四块gpu相比一块也只快了一倍
处理效果如下,全部使用了默认流,没有进行cuda加速
没改之前
#include <cstdint>
#include <iostream>
#include "helpers.cuh"
#include "encryption.cuh"
void encrypt_cpu(uint64_t * data, uint64_t num_entries,
uint64_t num_iters, bool parallel=true) {
#pragma omp parallel for if (parallel)
for (uint64_t entry = 0; entry < num_entries; entry++)
data[entry] = permute64(entry, num_iters);
}
__global__
void decrypt_gpu(uint64_t * data, uint64_t num_entries,
uint64_t num_iters) {
const uint64_t thrdID = blockIdx.x*blockDim.x+threadIdx.x;
const uint64_t stride = blockDim.x*gridDim.x;
for (uint64_t entry = thrdID; entry < num_entries; entry += stride)
data[entry] = unpermute64(data[entry], num_iters);
}
bool check_result_cpu(uint64_t * data, uint64_t num_entries,
bool parallel=true) {
uint64_t counter = 0;
#pragma omp parallel for reduction(+: counter) if (parallel)
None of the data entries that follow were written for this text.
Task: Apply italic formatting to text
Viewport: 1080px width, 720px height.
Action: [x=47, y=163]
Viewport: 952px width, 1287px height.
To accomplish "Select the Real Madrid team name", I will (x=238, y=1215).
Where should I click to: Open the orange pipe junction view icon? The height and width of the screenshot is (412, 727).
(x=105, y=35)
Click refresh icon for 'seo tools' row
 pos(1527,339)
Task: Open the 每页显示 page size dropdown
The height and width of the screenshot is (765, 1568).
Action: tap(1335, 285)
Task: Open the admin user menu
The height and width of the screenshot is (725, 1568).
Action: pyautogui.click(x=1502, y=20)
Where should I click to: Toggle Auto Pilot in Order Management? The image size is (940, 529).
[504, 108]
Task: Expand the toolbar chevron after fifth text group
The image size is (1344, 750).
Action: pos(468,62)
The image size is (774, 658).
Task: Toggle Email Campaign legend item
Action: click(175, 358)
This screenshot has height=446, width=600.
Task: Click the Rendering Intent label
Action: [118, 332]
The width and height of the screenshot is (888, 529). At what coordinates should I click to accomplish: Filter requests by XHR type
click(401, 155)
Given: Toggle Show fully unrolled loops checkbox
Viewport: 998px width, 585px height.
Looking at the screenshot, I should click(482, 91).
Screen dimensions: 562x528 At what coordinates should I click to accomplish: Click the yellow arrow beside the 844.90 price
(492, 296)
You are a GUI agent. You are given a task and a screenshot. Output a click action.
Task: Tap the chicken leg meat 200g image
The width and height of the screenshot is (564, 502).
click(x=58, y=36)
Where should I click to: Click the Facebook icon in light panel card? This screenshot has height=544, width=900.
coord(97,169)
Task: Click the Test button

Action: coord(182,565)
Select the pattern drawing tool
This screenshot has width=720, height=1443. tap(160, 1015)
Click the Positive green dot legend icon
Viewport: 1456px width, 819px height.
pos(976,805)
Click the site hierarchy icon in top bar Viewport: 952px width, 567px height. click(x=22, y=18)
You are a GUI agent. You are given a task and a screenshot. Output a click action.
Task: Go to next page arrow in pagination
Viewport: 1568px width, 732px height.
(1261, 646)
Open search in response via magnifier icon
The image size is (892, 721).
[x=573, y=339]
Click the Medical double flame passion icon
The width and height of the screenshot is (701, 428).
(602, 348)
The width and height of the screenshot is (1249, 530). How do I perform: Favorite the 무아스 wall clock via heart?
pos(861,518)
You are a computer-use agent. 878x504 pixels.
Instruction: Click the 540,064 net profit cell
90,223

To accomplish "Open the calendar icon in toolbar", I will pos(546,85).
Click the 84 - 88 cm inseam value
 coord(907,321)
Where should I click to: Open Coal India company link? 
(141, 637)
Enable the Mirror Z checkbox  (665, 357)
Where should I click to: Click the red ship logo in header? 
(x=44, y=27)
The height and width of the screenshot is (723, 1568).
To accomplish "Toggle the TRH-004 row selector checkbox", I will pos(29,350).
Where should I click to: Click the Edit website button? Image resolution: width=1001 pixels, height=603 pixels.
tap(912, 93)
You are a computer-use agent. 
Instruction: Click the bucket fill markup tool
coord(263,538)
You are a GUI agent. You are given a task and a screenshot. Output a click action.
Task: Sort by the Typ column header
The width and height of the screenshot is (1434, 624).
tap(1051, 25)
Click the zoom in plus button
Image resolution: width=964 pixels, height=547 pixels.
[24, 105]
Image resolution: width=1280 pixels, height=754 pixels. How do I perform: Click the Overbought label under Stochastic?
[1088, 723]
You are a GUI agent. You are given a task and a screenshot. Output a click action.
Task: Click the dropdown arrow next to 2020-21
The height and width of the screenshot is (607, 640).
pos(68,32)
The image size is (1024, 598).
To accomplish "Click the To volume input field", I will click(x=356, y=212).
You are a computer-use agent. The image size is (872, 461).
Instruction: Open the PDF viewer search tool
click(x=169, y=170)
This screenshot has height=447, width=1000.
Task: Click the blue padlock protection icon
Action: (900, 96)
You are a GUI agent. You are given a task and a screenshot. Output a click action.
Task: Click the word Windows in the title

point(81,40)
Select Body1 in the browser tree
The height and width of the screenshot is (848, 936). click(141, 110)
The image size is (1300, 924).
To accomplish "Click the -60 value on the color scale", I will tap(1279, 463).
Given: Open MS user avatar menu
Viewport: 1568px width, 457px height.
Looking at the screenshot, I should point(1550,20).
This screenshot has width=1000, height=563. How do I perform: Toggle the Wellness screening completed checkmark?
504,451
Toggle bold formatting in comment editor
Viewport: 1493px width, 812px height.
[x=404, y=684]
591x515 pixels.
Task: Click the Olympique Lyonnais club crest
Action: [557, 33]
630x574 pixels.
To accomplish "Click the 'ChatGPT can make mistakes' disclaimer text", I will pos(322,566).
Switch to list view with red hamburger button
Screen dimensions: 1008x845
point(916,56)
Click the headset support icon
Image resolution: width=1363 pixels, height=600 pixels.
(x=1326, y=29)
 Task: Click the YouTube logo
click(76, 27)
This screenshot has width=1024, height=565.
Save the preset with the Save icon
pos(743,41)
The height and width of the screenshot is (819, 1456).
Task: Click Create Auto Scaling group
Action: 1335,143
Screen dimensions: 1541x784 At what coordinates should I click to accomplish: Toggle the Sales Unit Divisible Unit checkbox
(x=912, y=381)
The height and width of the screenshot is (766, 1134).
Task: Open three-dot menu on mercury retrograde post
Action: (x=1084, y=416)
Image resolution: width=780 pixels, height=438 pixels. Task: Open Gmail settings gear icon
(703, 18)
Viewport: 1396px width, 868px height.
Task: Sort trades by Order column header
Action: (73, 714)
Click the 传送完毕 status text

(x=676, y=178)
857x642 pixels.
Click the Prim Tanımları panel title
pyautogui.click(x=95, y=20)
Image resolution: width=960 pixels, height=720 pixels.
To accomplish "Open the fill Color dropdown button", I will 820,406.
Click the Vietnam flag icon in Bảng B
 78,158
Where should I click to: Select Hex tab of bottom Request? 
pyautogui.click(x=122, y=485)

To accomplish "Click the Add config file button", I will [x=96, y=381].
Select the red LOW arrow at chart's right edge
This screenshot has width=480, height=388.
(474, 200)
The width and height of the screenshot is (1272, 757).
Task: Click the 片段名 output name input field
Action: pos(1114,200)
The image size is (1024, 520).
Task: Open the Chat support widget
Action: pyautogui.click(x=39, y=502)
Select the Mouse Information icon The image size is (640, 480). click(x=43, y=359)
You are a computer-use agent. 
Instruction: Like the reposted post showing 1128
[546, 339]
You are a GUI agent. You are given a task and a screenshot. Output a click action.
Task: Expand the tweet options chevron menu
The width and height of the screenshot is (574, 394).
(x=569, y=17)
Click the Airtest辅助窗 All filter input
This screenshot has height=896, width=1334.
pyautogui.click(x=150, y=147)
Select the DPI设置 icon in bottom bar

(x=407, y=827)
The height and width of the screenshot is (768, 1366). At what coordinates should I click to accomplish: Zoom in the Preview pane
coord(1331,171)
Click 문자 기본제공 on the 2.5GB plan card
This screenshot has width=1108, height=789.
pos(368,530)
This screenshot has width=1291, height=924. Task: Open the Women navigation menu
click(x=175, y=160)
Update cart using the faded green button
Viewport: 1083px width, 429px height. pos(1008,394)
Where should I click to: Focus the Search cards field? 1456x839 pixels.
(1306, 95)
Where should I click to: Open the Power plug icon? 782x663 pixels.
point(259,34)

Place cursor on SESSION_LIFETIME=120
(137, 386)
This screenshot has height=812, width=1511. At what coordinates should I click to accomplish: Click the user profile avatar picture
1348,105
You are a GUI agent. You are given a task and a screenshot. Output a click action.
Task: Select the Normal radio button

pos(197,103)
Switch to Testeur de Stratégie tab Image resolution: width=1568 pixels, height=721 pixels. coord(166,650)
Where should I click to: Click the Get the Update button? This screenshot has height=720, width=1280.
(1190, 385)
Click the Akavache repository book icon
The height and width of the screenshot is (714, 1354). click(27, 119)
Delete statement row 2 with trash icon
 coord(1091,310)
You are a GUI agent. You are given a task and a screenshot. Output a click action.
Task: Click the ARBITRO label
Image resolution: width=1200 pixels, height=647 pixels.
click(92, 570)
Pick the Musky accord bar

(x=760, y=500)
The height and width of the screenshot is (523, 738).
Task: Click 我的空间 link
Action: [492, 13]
for (uint64_t entry = 0; entry < num_entries; entry++)
counter += data[entry] == entry;
return counter == num_entries;
}
int main (int argc, char * argv[]) {
Timer timer;
Timer overall;
const uint64_t num_entries = 1UL << 26;
const uint64_t num_iters = 1UL << 10;
const bool openmp = true;
timer.start();
uint64_t * data_cpu, * data_gpu;
cudaMallocHost(&data_cpu, sizeof(uint64_t)*num_entries);
cudaMalloc (&data_gpu, sizeof(uint64_t)*num_entries);
timer.stop("allocate memory");
check_last_error();
timer.start();
encrypt_cpu(data_cpu, num_entries, num_iters, openmp);
timer.stop("encrypt data on CPU");
overall.start();
timer.start();
cudaMemcpy(data_gpu, data_cpu,
sizeof(uint64_t)*num_entries, cudaMemcpyHostToDevice);
timer.stop("copy data from CPU to GPU");
check_last_error();
timer.start();
decrypt_gpu<<<80*32, 64>>>(data_gpu, num_entries, num_iters);
timer.stop("decrypt data on GPU");
check_last_error();
timer.start();
cudaMemcpy(data_cpu, data_gpu,
sizeof(uint64_t)*num_entries, cudaMemcpyDeviceToHost);
timer.stop("copy data from GPU to CPU");
overall.stop("total time on GPU");
check_last_error();
timer.start();
const bool success = check_result_cpu(data_cpu, num_entries, openmp);
std::cout << "STATUS: test "
<< ( success ? "passed" : "failed")
<< std::endl;
timer.stop("checking result on CPU");
timer.start();
cudaFreeHost(data_cpu);
cudaFree (data_gpu);
timer.stop("free memory");
check_last_error();
}
结果文档 mgpu_solution.cu
#include <cstdint>
#include <iostream>
#include "helpers.cuh"
#include "encryption.cuh"
void encrypt_cpu(uint64_t * data, uint64_t num_entries,
uint64_t num_iters, bool parallel=true) {
#pragma omp parallel for if (parallel)
for (uint64_t entry = 0; entry < num_entries; entry++)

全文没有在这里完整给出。